_YOUR GOAL_
Determine how many lines in the entries below contain the word "green". The reply is that number alone.

== MATERIAL SUPPLIED

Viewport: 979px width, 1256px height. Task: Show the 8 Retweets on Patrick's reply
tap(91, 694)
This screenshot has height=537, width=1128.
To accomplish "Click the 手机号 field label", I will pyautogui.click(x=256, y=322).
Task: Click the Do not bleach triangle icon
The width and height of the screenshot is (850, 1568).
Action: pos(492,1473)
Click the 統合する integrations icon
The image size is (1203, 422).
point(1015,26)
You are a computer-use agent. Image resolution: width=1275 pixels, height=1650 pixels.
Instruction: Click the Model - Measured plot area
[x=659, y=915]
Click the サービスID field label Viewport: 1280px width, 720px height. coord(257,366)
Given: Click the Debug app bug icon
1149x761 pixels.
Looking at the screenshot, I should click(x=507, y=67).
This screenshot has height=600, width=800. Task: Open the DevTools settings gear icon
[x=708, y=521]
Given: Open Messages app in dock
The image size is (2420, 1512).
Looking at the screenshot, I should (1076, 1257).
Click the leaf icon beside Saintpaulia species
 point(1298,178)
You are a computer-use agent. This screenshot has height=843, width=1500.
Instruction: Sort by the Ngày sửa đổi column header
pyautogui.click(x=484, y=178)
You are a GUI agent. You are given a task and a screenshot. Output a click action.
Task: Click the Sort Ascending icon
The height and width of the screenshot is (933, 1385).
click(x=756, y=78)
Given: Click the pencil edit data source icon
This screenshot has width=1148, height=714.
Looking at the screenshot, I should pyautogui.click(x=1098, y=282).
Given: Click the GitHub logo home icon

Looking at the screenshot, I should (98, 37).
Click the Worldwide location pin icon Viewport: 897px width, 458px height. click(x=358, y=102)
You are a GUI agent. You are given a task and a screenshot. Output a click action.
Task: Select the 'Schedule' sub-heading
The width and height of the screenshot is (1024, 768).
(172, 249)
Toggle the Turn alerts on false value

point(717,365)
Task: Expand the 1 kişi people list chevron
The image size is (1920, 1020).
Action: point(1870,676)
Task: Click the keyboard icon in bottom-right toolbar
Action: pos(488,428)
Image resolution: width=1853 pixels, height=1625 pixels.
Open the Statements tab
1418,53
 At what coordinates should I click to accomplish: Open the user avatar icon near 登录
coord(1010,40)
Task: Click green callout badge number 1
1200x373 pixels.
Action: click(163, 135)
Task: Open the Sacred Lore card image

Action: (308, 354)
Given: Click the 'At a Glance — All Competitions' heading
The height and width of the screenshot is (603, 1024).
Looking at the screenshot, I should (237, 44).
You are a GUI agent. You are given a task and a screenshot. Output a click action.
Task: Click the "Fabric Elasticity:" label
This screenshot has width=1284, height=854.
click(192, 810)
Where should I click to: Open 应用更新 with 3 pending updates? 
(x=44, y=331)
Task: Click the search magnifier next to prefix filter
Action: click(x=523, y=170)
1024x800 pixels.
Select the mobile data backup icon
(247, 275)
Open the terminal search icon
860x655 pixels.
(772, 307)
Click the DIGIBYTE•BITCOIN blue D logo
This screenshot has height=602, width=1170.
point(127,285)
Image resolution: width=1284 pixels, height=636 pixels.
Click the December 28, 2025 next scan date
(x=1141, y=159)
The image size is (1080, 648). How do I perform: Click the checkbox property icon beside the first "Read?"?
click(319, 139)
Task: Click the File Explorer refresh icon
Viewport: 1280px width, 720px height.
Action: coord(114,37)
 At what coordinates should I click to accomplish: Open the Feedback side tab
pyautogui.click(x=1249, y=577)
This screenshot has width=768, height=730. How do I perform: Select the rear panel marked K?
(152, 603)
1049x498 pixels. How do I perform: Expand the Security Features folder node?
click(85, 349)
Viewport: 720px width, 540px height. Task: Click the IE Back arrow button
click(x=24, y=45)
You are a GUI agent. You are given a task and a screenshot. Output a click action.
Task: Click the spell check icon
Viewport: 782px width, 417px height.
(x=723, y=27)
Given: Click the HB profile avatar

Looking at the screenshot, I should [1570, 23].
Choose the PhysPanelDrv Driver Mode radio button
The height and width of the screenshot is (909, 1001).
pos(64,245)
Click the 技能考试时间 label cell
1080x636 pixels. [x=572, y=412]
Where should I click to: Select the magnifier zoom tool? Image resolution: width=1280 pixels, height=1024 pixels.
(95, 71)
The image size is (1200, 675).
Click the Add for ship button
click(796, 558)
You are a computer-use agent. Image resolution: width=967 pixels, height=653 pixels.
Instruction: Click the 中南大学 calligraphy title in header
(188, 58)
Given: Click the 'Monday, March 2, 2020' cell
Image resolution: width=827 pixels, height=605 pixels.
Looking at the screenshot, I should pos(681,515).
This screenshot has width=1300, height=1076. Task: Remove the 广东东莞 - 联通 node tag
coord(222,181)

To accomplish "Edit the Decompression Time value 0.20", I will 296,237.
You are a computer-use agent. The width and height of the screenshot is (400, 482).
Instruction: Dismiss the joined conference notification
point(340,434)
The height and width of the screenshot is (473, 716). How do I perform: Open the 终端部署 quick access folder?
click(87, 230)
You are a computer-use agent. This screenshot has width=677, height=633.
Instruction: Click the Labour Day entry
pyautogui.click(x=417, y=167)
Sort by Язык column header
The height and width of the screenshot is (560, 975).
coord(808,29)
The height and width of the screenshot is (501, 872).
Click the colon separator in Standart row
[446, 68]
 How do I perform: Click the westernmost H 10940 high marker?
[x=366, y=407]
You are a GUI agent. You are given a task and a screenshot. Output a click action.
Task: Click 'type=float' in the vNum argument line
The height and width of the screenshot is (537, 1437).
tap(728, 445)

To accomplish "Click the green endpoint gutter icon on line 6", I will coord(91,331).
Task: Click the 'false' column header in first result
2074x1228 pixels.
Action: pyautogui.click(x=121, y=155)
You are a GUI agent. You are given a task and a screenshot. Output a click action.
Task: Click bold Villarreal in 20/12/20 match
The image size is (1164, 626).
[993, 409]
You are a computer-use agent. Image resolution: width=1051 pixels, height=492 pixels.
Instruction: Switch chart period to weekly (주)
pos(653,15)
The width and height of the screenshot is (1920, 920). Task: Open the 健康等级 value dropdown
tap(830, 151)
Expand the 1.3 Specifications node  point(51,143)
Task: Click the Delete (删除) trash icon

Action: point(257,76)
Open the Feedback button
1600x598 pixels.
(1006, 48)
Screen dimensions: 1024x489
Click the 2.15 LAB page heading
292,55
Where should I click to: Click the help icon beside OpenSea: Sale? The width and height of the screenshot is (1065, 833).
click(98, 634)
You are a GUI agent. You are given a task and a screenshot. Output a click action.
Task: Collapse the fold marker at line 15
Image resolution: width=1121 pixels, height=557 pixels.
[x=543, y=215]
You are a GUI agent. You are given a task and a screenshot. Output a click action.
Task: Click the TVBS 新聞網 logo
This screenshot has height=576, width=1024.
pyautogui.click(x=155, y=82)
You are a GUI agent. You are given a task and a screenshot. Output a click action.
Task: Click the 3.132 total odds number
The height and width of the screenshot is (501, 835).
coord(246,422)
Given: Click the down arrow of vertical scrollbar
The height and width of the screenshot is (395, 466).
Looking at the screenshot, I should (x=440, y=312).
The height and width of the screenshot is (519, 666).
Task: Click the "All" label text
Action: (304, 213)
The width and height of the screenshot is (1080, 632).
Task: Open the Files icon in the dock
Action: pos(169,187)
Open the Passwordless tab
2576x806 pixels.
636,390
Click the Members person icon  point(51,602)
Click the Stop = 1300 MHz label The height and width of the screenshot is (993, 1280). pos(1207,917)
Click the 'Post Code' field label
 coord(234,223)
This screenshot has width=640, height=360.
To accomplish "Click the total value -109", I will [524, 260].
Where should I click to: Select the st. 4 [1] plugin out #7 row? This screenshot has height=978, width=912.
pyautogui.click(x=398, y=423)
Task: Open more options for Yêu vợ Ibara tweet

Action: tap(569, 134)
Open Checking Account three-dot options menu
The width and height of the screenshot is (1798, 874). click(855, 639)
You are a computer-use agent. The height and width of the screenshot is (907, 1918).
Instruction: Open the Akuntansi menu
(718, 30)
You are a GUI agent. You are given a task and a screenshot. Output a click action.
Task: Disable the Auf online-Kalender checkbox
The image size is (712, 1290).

====

_EXPECTED OUTPUT_
2